[Excerpts from a dataset]
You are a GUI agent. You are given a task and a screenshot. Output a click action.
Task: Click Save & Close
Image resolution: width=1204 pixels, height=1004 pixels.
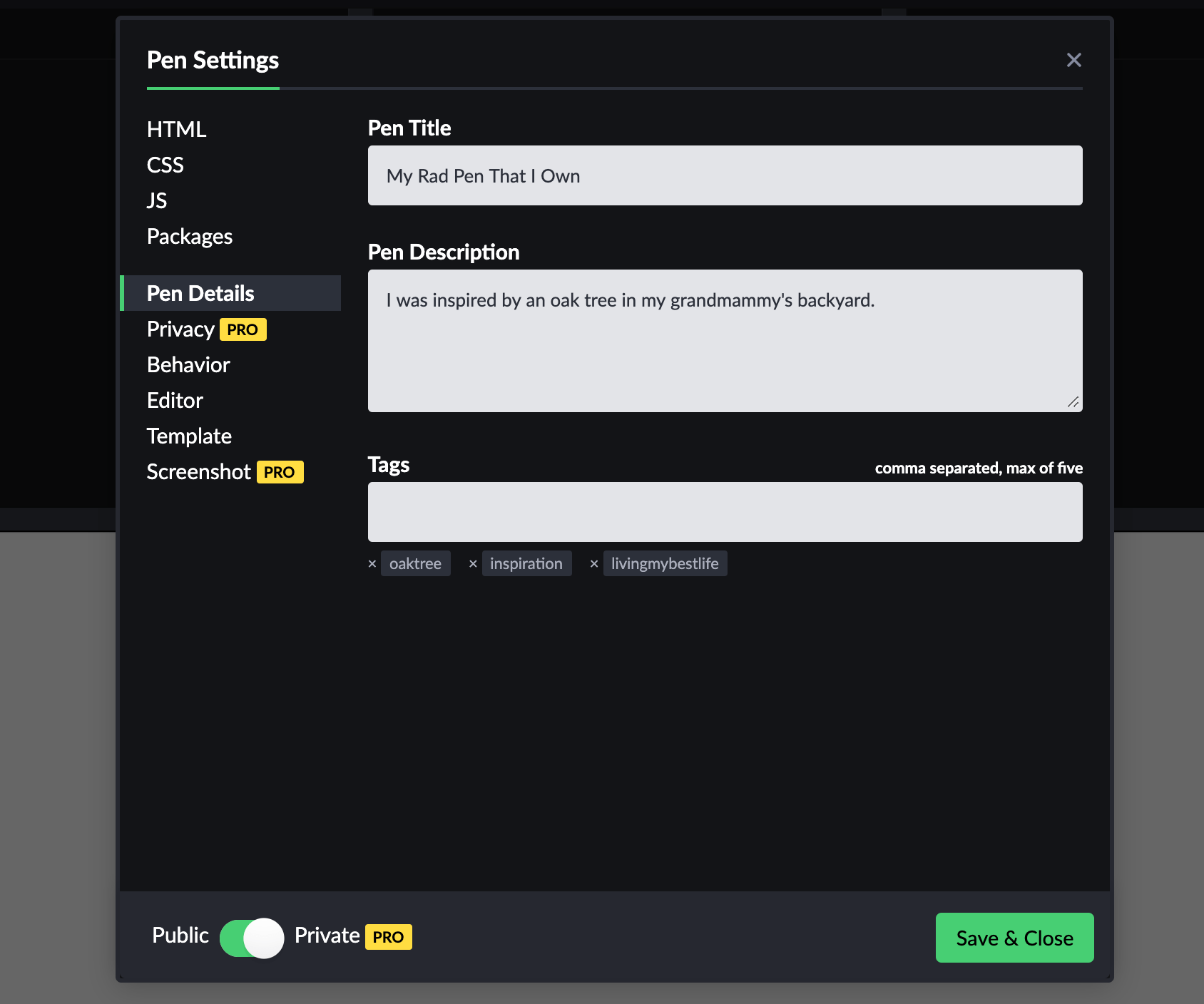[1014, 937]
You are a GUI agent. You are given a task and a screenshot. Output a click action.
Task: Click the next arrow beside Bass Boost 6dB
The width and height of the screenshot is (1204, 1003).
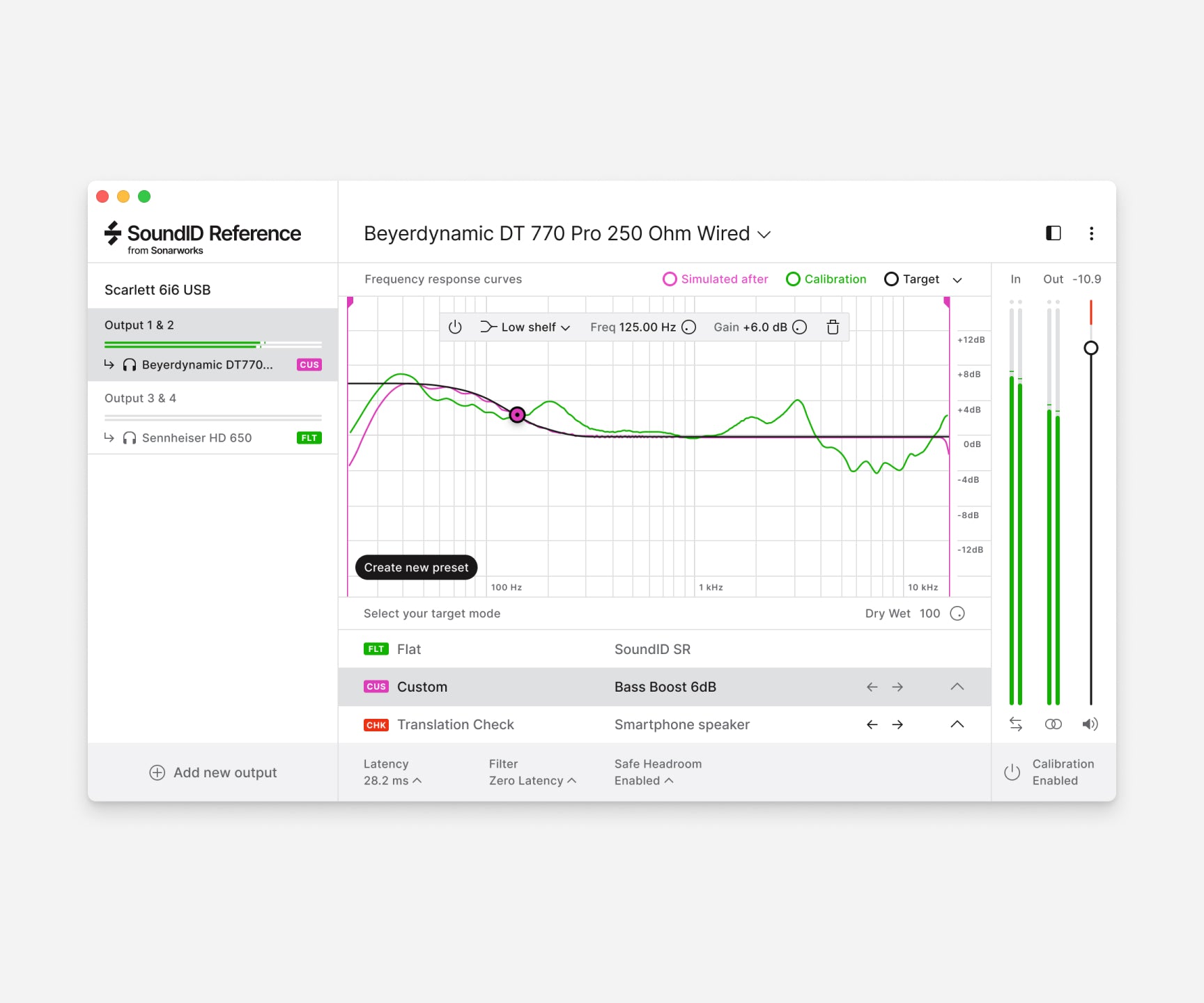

▸ Required work: In the entries above, find the line containing "Task: Click the"; transcribe exactly that line and every line after it through the end, and only those, omitting pictures.

▸ Answer below:
Task: Click the next arrow beside Bass Boost 6dB
The width and height of the screenshot is (1204, 1003).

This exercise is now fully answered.